Activity ▸ Having located the line with "Where should I click to: Fold", repeat it and all remaining lines of the records exactly. Pictures do not belong in the answer.

Items from a dataset:
◇ ◇ ◇ ◇ ◇
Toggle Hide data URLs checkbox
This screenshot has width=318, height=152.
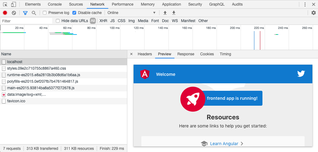pyautogui.click(x=58, y=21)

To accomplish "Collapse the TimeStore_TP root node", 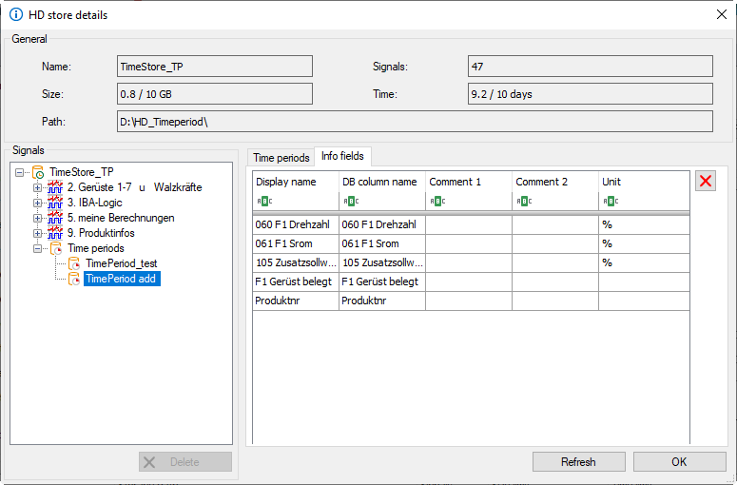I will pos(21,172).
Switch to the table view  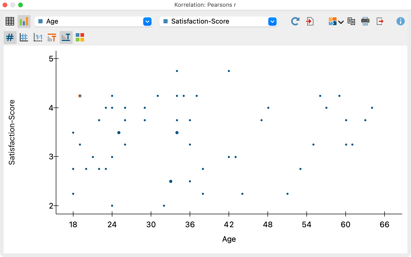(x=10, y=21)
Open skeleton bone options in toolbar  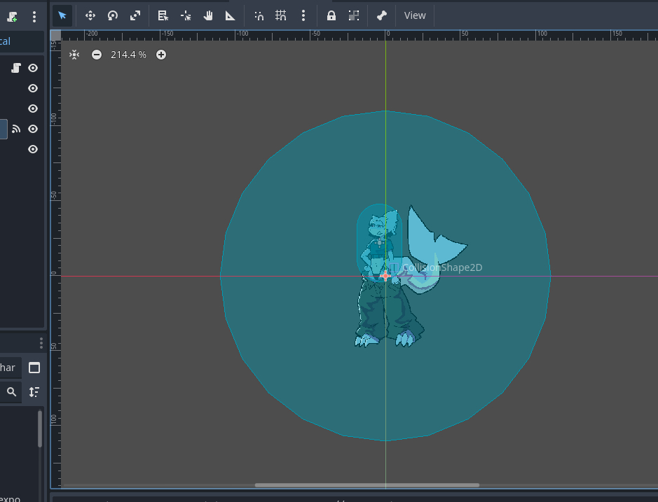(x=381, y=15)
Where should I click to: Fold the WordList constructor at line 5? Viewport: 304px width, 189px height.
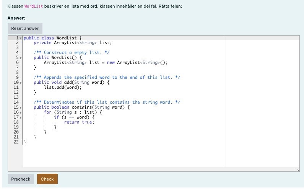tap(21, 58)
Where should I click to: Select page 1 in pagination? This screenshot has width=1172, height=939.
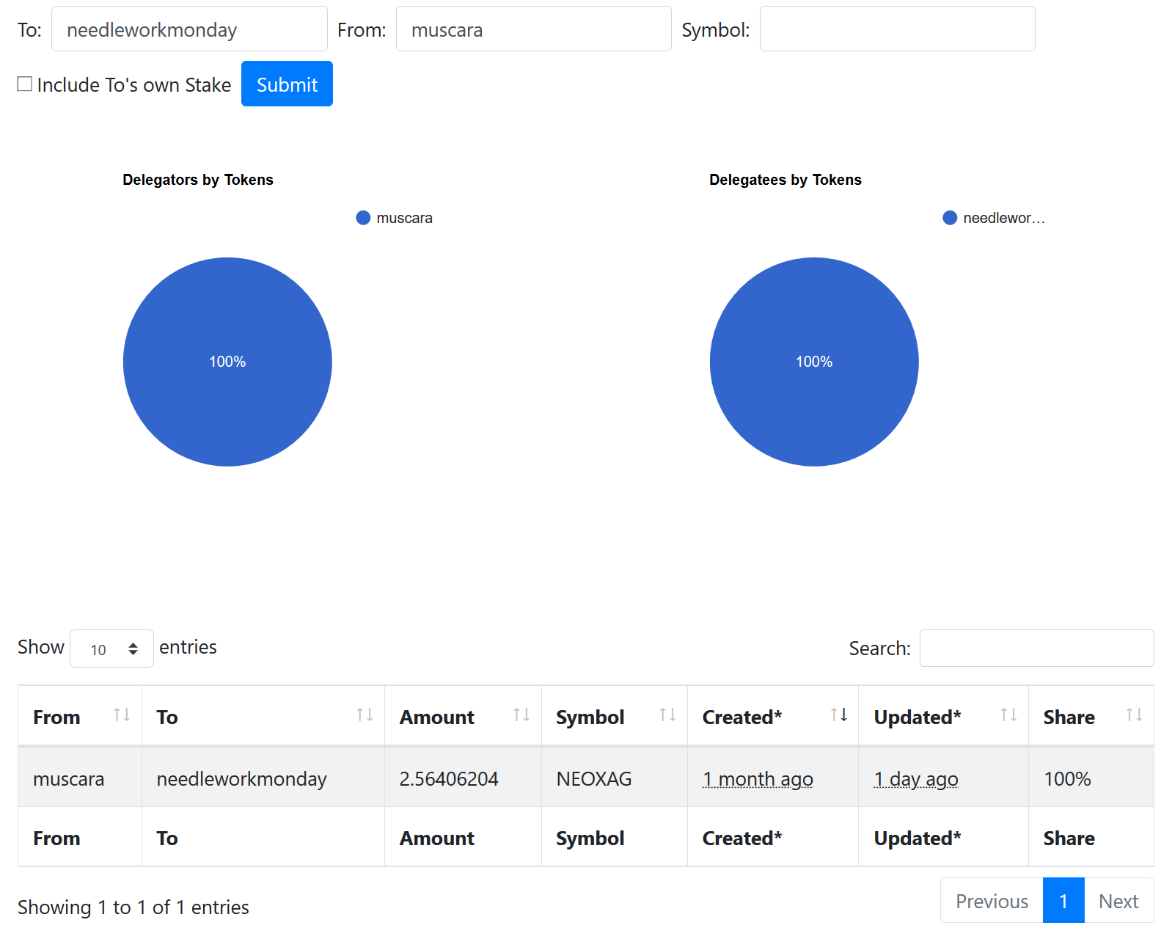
◇ ◇ ◇ ◇ ◇
Expected answer ▸
Where should I click to: Fold the WordList constructor at line 5? Viewport: 304px width, 189px height.
tap(21, 58)
Where should I click to: Select page 1 in pagination? This screenshot has width=1172, height=939.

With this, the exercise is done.